WHAT IS EXPECTED:
Set down, please, exactly the lines below that run from the line with "Given: Open three-dot" to the line with "Click 虚無楽園's blue", both lines included.

DATASET EXTRACT:
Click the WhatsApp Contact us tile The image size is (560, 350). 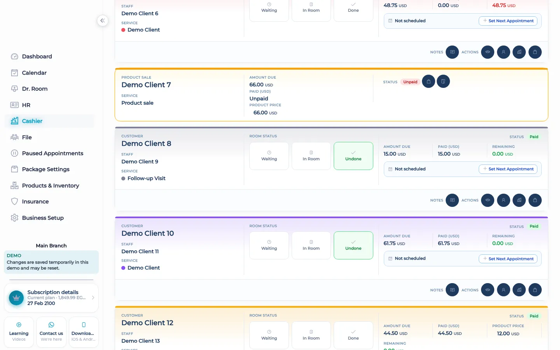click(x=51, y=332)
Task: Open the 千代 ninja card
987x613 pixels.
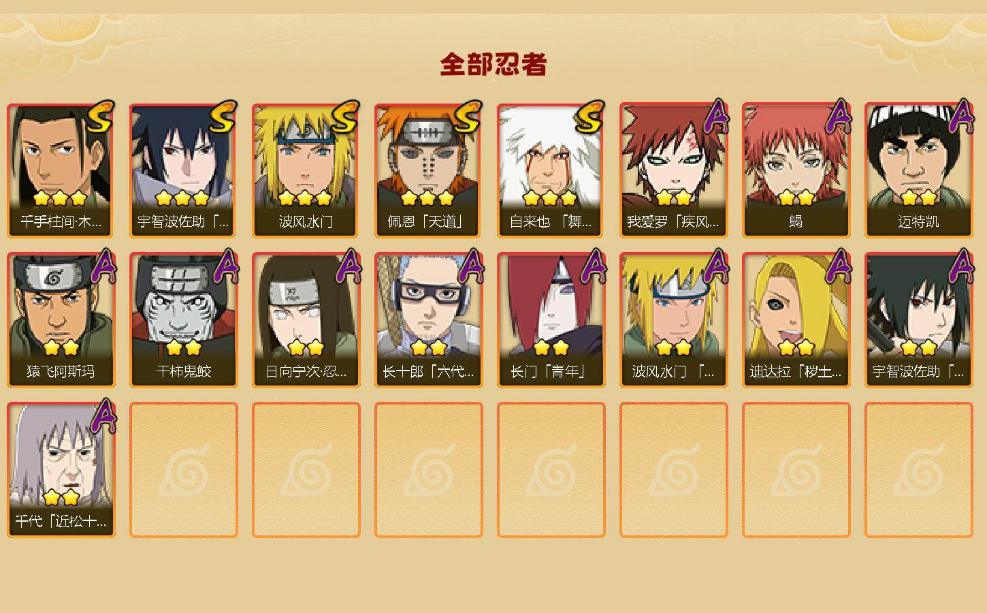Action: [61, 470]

==

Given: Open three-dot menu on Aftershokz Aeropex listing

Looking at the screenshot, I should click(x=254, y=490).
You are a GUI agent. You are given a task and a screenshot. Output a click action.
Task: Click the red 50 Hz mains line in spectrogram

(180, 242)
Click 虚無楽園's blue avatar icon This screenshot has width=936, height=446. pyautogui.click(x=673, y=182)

--

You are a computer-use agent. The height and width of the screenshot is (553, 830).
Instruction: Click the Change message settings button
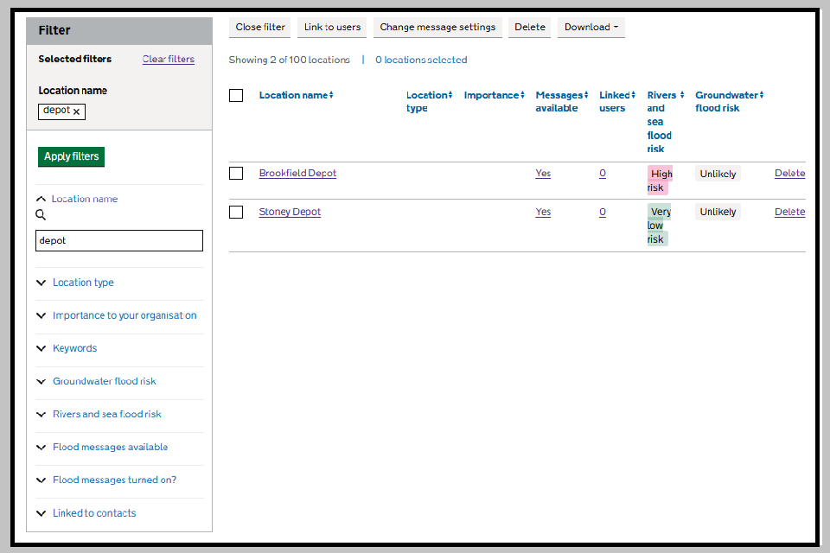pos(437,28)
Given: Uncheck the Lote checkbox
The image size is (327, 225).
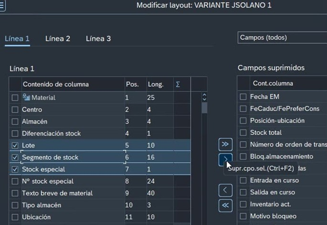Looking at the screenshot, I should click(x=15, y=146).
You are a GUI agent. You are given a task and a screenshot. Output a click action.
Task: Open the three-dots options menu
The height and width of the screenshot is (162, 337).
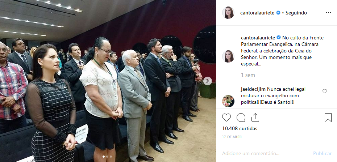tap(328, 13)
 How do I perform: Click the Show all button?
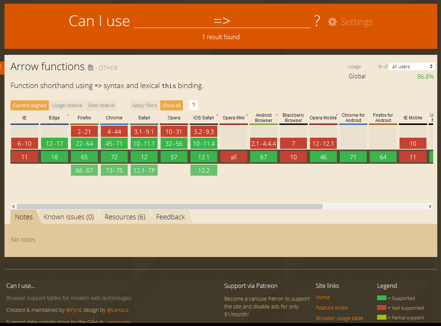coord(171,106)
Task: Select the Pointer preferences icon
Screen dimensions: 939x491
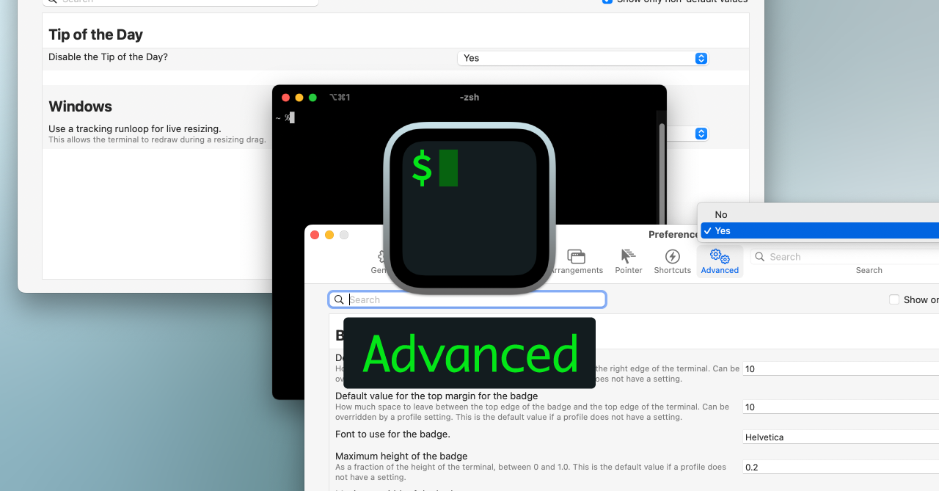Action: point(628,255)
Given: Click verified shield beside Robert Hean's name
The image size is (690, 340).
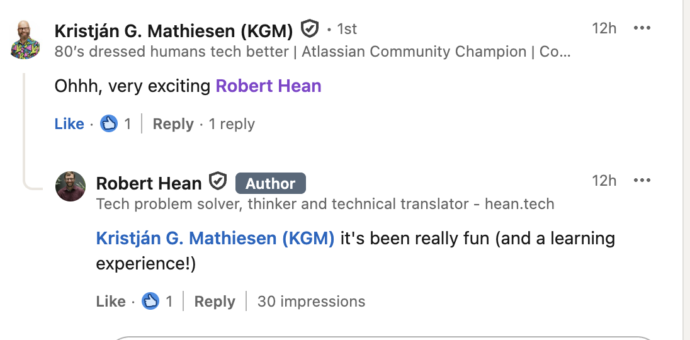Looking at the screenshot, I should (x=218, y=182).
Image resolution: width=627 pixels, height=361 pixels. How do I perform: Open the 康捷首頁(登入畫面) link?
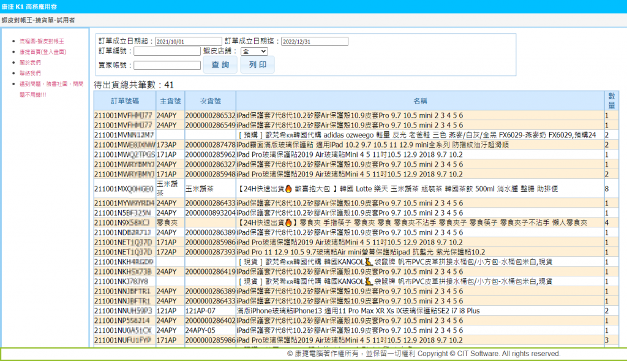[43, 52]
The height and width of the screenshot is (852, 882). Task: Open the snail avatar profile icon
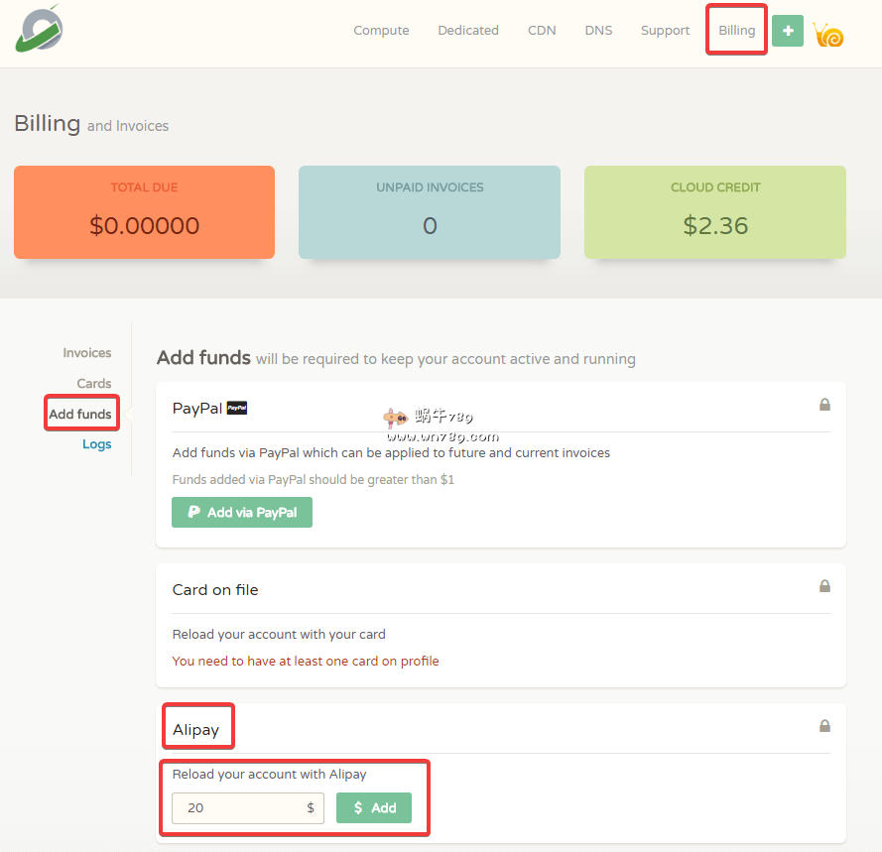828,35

RESPONSE TO THIS TASK:
Given: Open three-dot menu on Aftershokz Aeropex listing

Looking at the screenshot, I should click(x=254, y=490).
You are a GUI agent. You are given a task and a screenshot. Output a click action.
Task: Click the red 50 Hz mains line in spectrogram

(180, 242)
Click 虚無楽園's blue avatar icon This screenshot has width=936, height=446. pyautogui.click(x=673, y=182)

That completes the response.